As comparações feitas a partir dos gêneros não se limitam a uma colocação sexista na literatura, mas é notório que as mulheres começaram a ser levadas mais em consideração a partir do momento em que as discrepâncias foram mostradas. Prevalece a máxima de que ninguém é notado se não fizer barulho diante da incompreensão generalizada que ainda dispensa tratamento desigual para homens e mulheres em muitos segmentos. E os números estão aí para mostrar que as diferenças gritantes não são uma "invenção" de movimentos culturais.

Este ano, além de uma poeta ganhadora do Nobel de Literatura, temos duas mulheres que ganharam o Nobel de Química, Emmanuelle Charpentier e Jennifer Doudna, além da ganhadora do Nobel de Física, Andrea Ghez.

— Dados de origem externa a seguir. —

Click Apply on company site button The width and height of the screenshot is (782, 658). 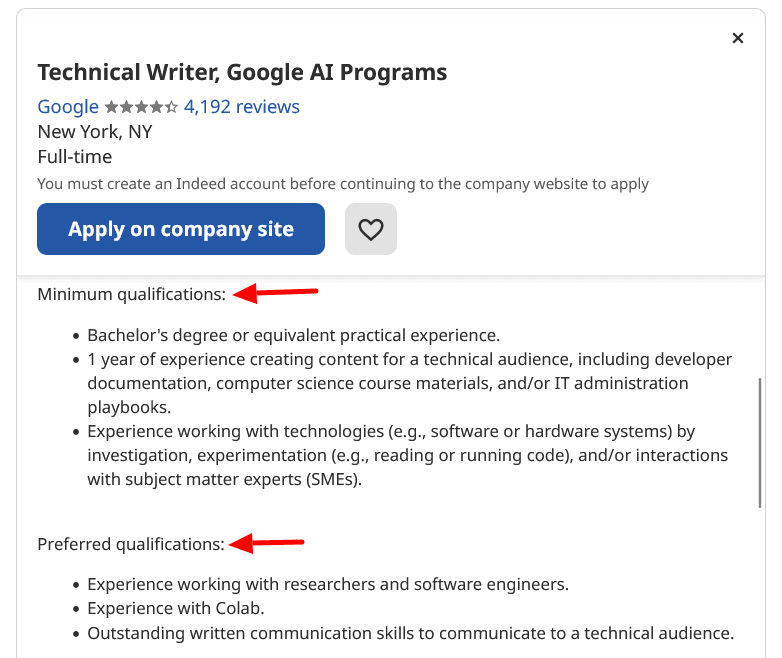click(181, 229)
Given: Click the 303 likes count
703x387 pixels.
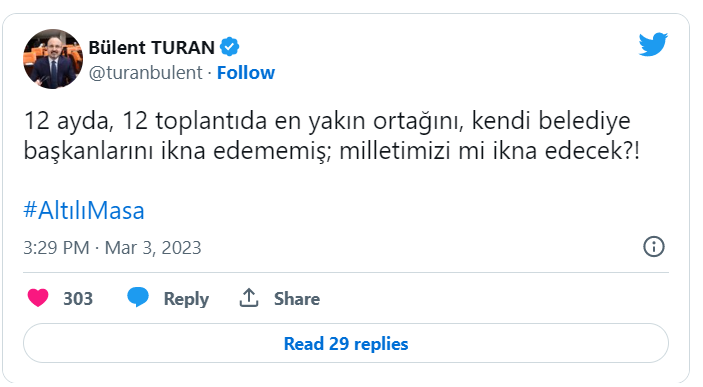Looking at the screenshot, I should 78,299.
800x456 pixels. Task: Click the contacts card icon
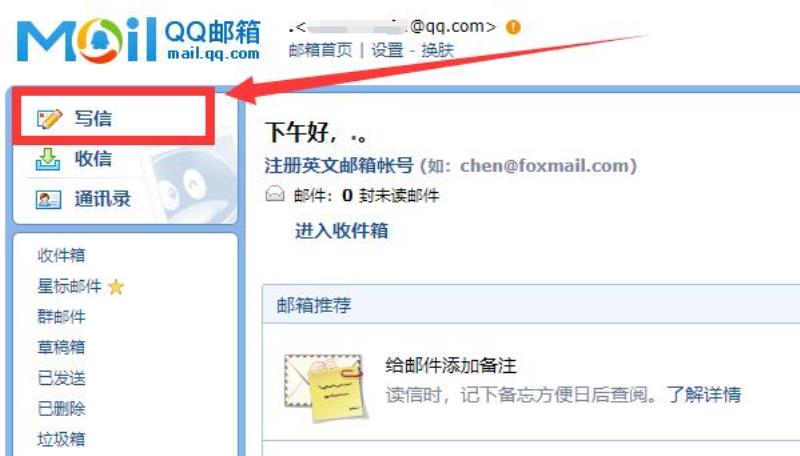[48, 199]
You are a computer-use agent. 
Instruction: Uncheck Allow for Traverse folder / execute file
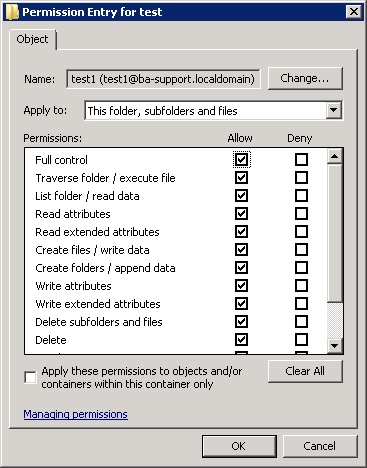[241, 178]
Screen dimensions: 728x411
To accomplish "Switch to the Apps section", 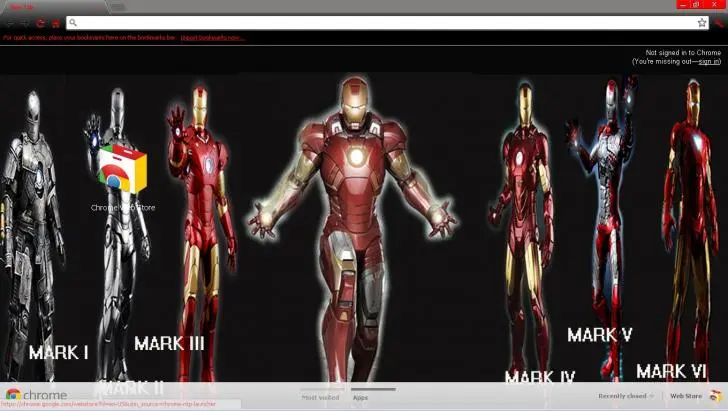I will (x=361, y=397).
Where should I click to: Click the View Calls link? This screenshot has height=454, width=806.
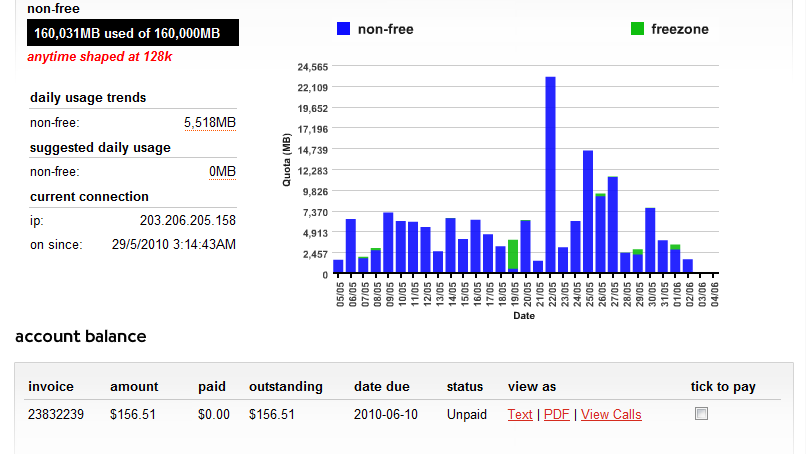611,415
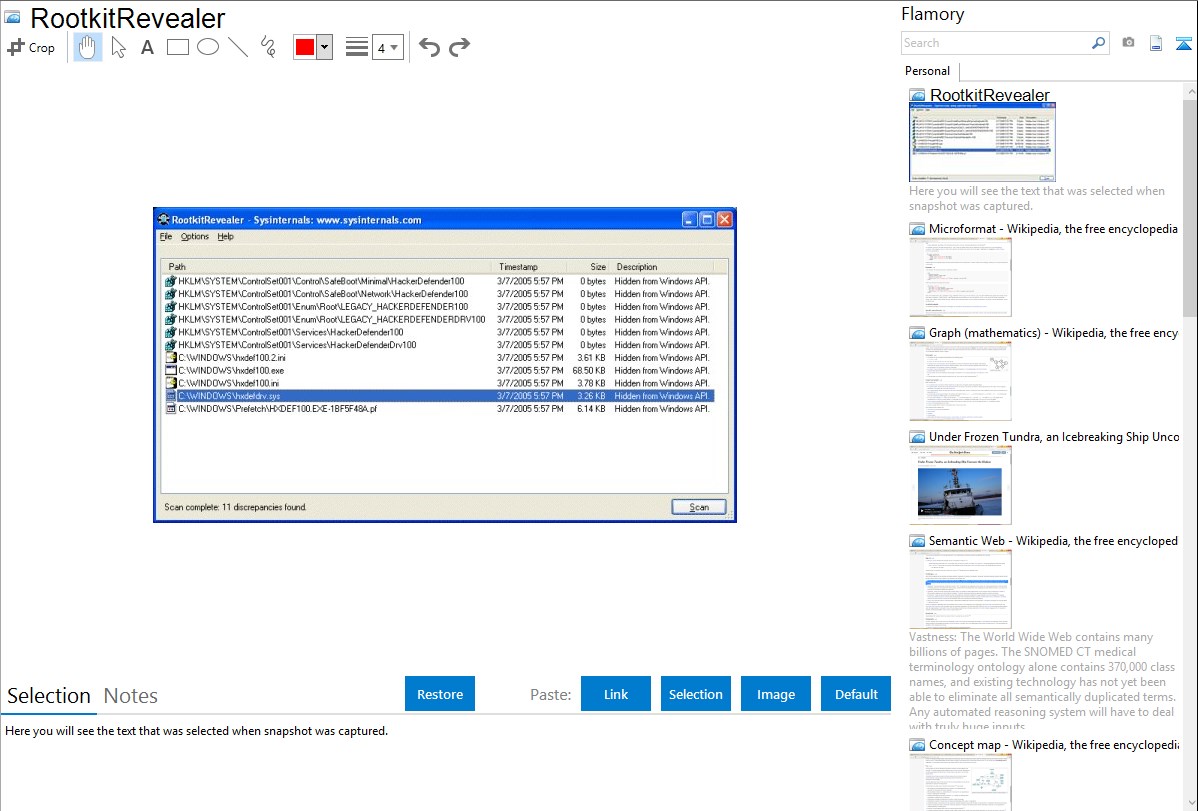Pick the rectangle shape tool
The width and height of the screenshot is (1198, 811).
[x=178, y=47]
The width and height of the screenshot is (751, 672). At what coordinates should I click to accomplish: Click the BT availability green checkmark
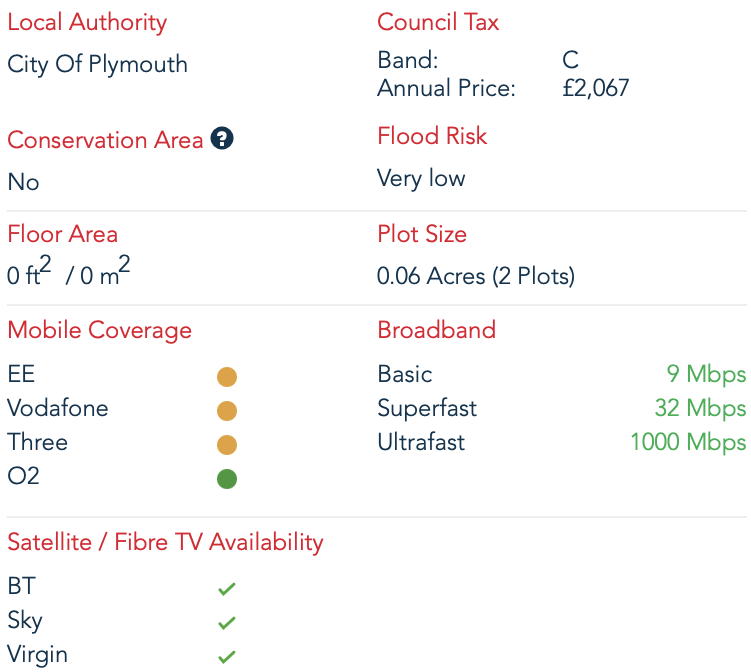[x=227, y=589]
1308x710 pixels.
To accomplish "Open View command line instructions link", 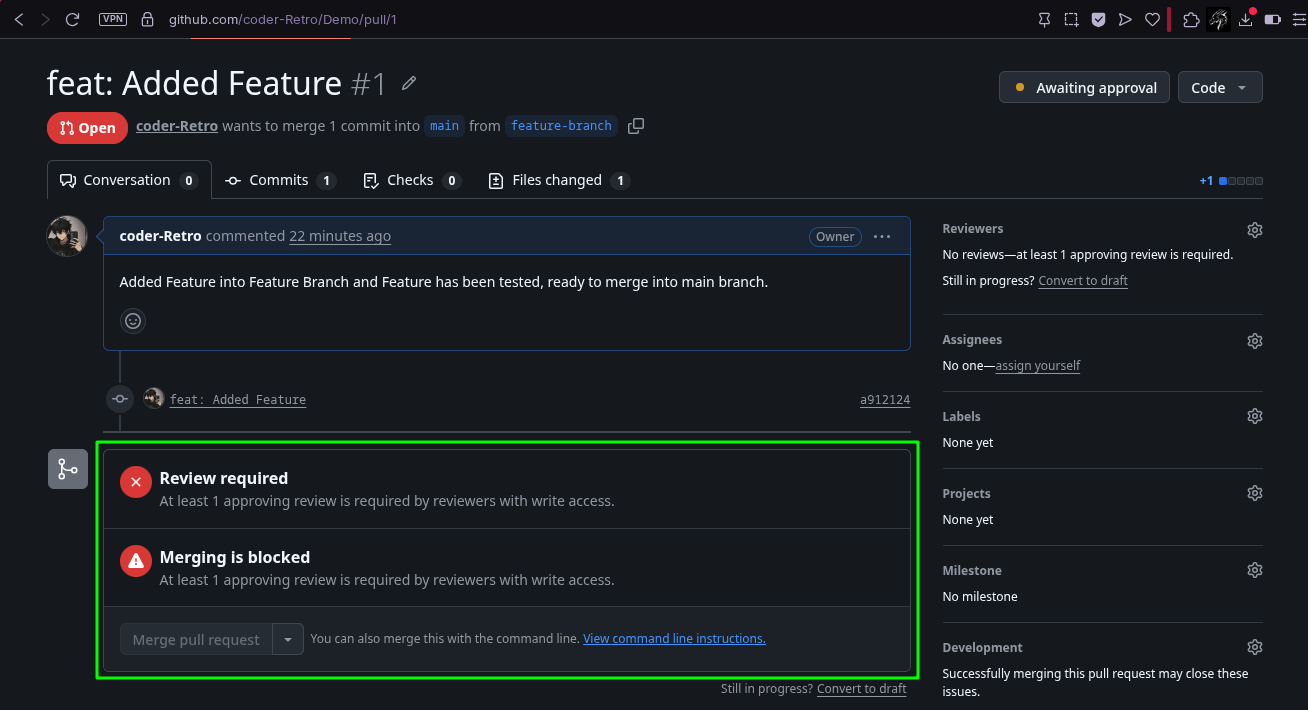I will [674, 638].
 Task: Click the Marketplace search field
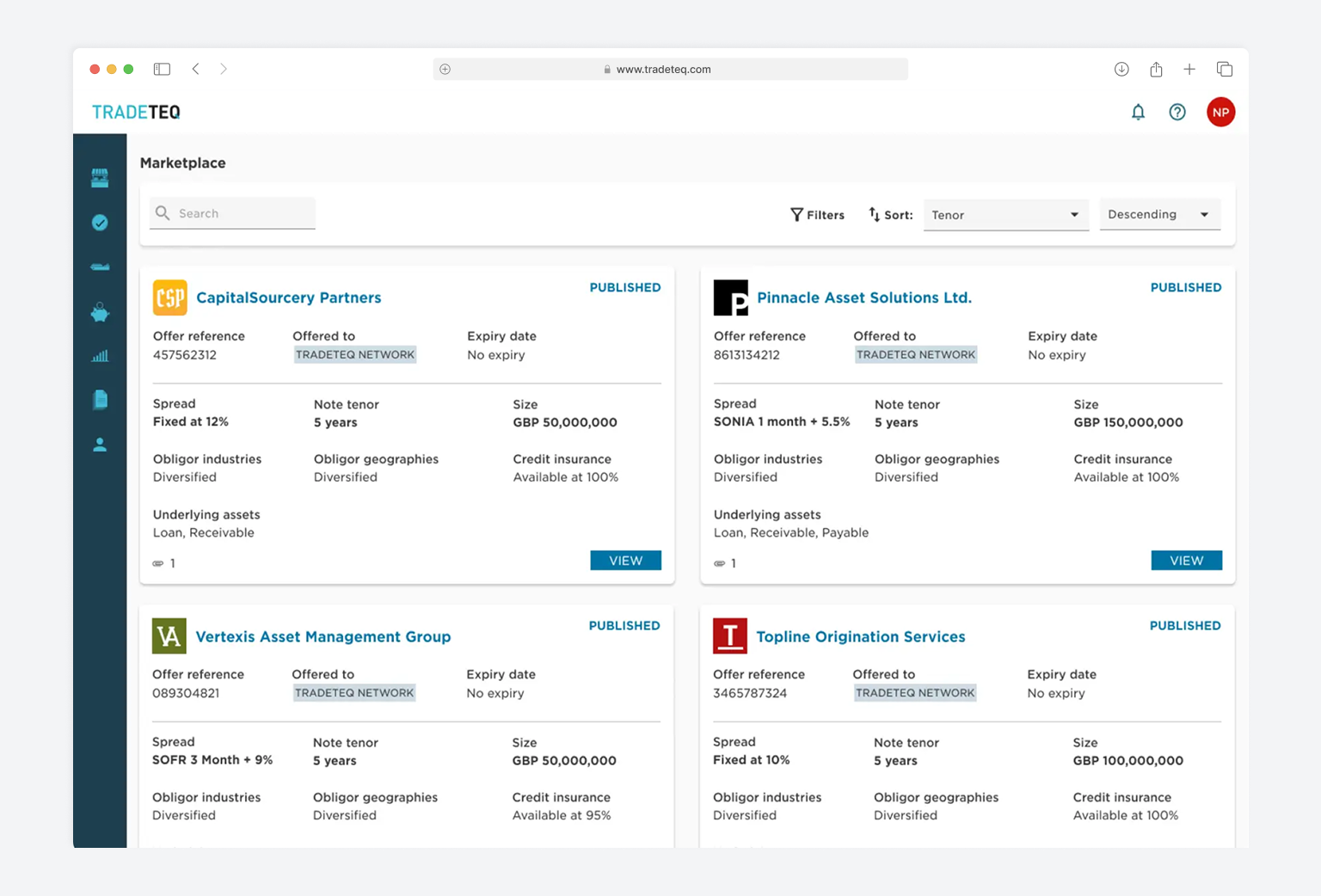coord(241,213)
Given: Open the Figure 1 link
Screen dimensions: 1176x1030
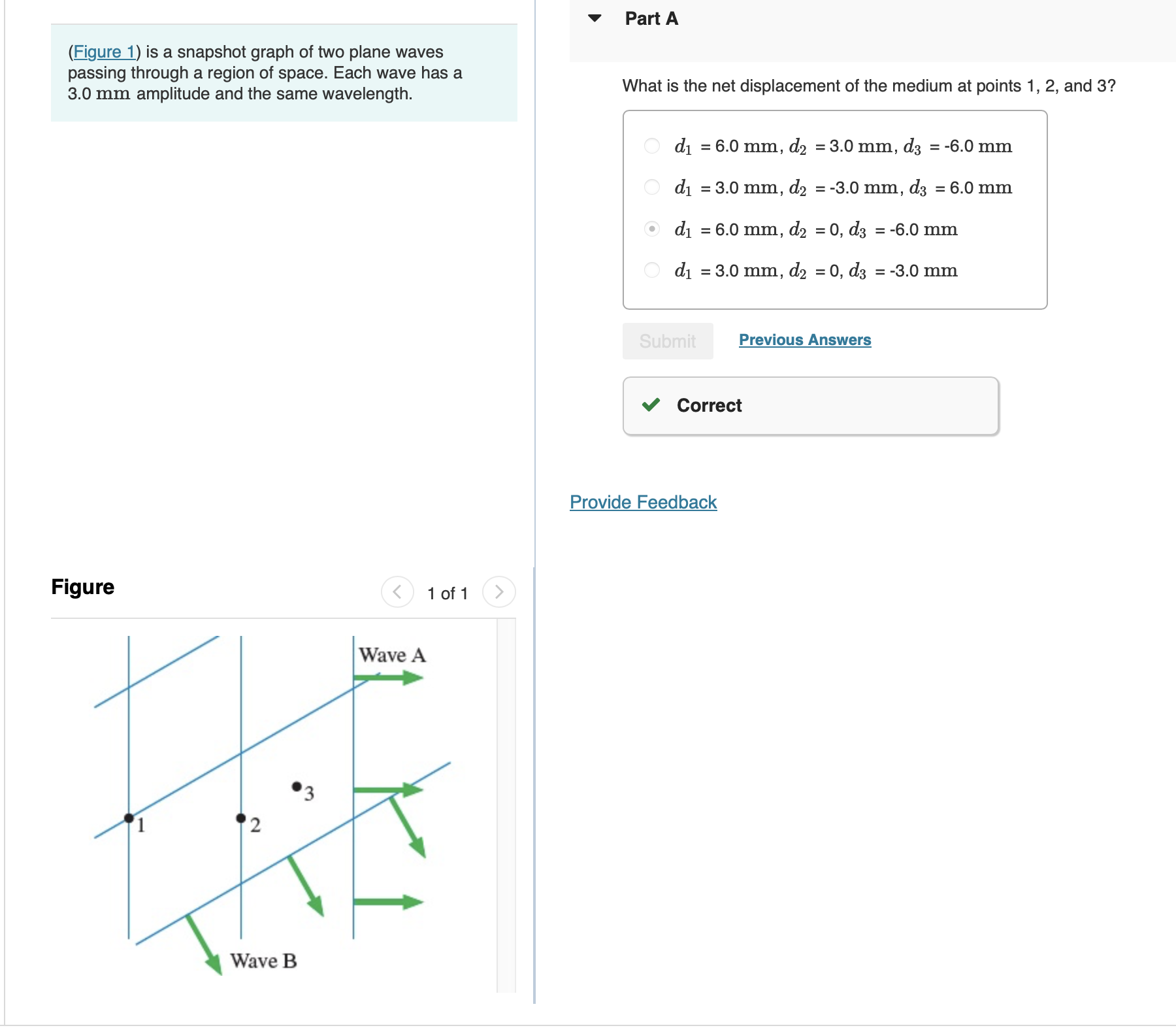Looking at the screenshot, I should point(105,52).
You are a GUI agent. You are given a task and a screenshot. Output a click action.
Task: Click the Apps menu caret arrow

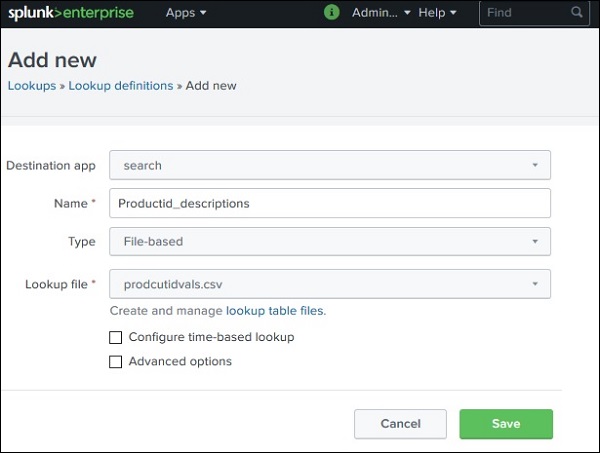tap(204, 13)
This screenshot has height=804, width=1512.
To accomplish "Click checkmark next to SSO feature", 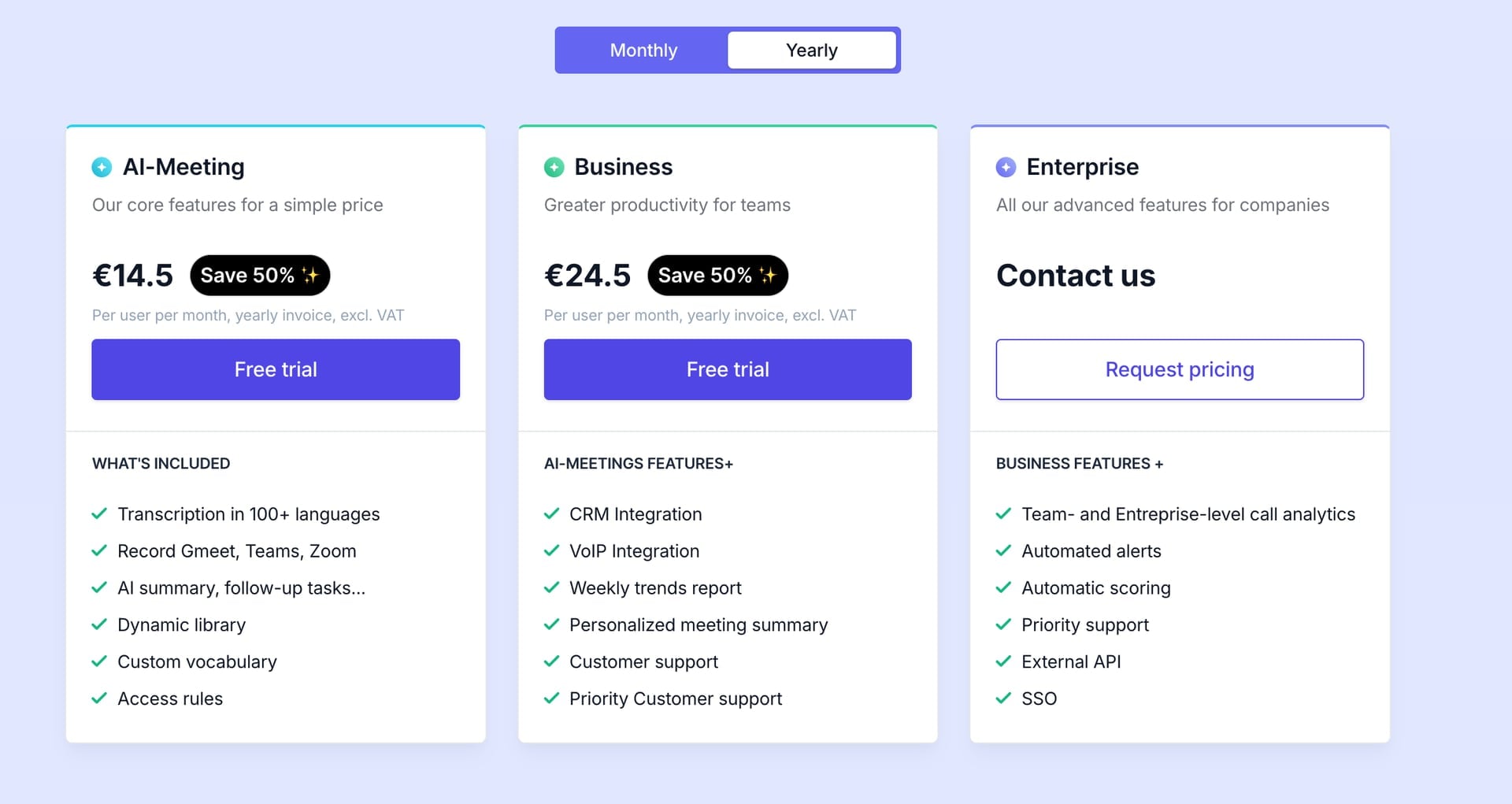I will (x=1003, y=698).
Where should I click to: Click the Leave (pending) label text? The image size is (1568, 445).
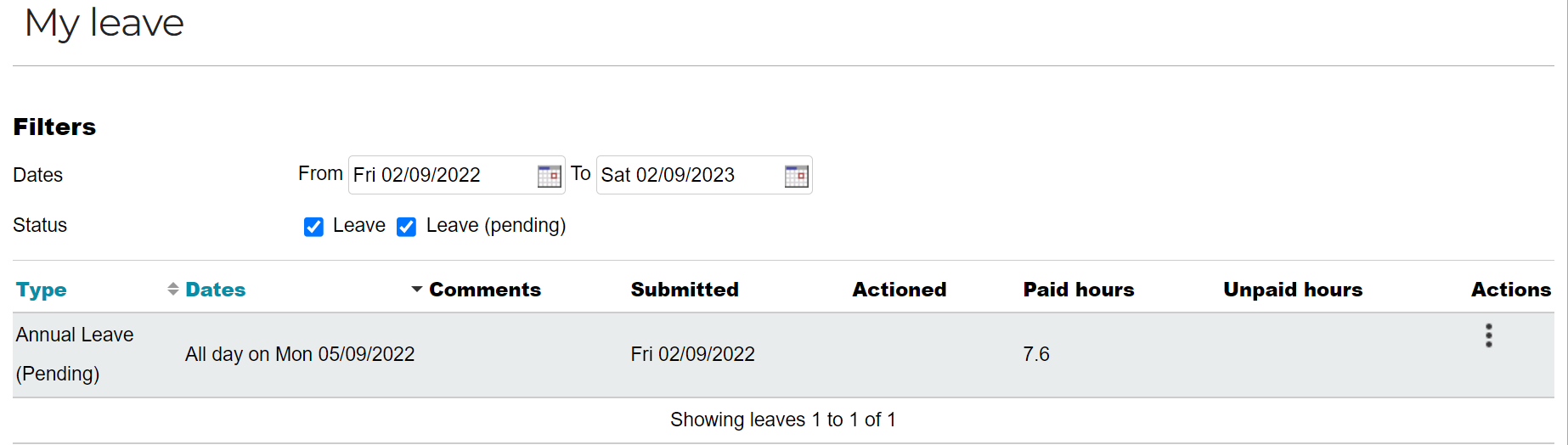coord(496,225)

Foi-se o tempo em que as mulheres precisavam se esconder atrás de pseudônimos masculinos para ter algum prestígio, cada vez mais elas ocupam seu espaço escrevendo poemas e romances, além de pesquisar buracos negros e mapear genomas. Isso não teria acontecido sem a batalha daquelas que, há séculos, anunciaram uma revolução de costumes correndo todos os riscos até na hora de reivindicar o direito ao voto.